Rosenberg water bills could rise $10 monthly to create reservoir to keep water flowing

Nick Natario Image
Tuesday, July 25, 2023
Rosenberg neighbors could be paying $10 a month for flowing water
Rosenberg water bills could soon rise $120 more a year, but Brazosport Water Authority says it beats the alternative of not having water at all.

ROSENBERG, Texas (KTRK) -- Rosenberg water bills could soon rise $120 more a year, but its main supplier says it beats the alternative of not having water at all.

A cool splash is exactly what some neighbors need right now.

"It's nice and cold," Rachele Fojtik said. "It feels good, especially with the heat. It doesn't bother you for a few minutes."

The water is a substance that could be in trouble.

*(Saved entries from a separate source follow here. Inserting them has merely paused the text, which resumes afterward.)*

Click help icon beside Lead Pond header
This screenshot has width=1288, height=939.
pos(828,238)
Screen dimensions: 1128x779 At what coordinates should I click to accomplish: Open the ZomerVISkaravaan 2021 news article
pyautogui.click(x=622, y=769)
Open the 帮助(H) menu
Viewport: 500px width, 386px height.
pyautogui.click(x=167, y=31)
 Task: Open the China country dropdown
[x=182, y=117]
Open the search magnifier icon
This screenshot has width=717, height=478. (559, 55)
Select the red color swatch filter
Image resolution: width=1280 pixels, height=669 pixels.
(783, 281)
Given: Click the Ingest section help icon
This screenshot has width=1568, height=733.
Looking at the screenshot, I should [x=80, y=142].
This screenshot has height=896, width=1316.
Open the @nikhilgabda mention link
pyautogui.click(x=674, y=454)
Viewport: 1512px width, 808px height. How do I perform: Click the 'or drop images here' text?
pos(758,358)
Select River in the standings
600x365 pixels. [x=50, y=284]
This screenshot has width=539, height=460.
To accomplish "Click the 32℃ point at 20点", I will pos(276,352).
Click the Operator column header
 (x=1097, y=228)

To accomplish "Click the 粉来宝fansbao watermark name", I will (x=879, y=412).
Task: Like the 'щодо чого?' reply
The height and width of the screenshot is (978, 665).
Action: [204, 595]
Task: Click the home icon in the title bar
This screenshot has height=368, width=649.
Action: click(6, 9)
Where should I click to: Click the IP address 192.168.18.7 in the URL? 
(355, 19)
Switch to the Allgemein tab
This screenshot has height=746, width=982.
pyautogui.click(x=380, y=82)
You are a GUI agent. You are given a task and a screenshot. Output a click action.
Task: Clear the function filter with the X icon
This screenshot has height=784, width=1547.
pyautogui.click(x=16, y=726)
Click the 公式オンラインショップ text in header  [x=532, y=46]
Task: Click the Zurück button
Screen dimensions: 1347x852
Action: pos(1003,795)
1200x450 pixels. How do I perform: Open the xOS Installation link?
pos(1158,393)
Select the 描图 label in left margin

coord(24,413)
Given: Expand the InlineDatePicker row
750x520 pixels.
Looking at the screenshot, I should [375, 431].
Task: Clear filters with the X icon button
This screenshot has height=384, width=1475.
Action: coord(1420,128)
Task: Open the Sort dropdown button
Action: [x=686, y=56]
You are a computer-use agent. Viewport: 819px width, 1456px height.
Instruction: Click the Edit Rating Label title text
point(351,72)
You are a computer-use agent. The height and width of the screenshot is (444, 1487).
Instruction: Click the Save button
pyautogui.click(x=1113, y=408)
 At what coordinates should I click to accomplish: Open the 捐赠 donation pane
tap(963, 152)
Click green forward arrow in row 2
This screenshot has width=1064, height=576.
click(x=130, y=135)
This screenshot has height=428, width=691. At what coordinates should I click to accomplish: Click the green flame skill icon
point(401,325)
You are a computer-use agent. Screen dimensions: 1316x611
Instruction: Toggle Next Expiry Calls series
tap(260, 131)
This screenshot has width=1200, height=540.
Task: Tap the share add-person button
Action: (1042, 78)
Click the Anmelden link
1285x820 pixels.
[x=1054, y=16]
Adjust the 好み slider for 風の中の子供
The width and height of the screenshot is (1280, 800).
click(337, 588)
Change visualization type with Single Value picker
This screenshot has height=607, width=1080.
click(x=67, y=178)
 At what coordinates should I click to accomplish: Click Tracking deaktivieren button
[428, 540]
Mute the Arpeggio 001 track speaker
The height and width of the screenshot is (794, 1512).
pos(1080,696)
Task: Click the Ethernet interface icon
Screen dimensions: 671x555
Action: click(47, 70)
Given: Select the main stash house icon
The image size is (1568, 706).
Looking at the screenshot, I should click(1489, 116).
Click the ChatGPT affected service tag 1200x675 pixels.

"That would be frustrating, especially with the heat," Fojtik said. "It would make like a hell of a lot miserable more."

Rosenberg gets nearly half of its water from the Brazosport Water Authority. The agency wants to build a massive reservoir.

This way it could store water. If it's not built, in severe weather cases, the water authority could be without water for six months.

Rosenberg city leaders say this doesn't mean neighbors in their community won't have water for all that time because they would look to other areas for their supply.

However, BWA officials told the city council last week water issues could be possible like other neighboring cities have recently faced.

"Nobody had running water, so you couldn't take a shower," BWA general manager Ronnie Woodruff said. "You couldn't flush the toilet. The cost of not having water is quite expensive."

The project would be $650 million, and the majority would be funded by a company that would also use the reservoir, and the rest would be public. City leaders explained that the average water bill would increase by $10 monthly for eight years.

Four dollars would come from a recent rate increase, and the other $6 would be for the reservoir project.

"We need water," a Rosenberg resident, Linda Wilkinson, said. "We can cut back on electricity, but we need water."

Neighbors know they need water not only for everyday use but as a way to beat the heat as well.

"I'd rather have a higher water bill than no water at all because, with no water at all, we aren't able to cook or take baths and enjoy everyday life," Fojtik said.

Rosenberg is already facing a water issue. The city told ABC13 that with the current high temps and lack of rainfall, the city may soon enter a water conservation plan soon.

A reservoir city leaders said would help with this not only in the short term but 50 years from now.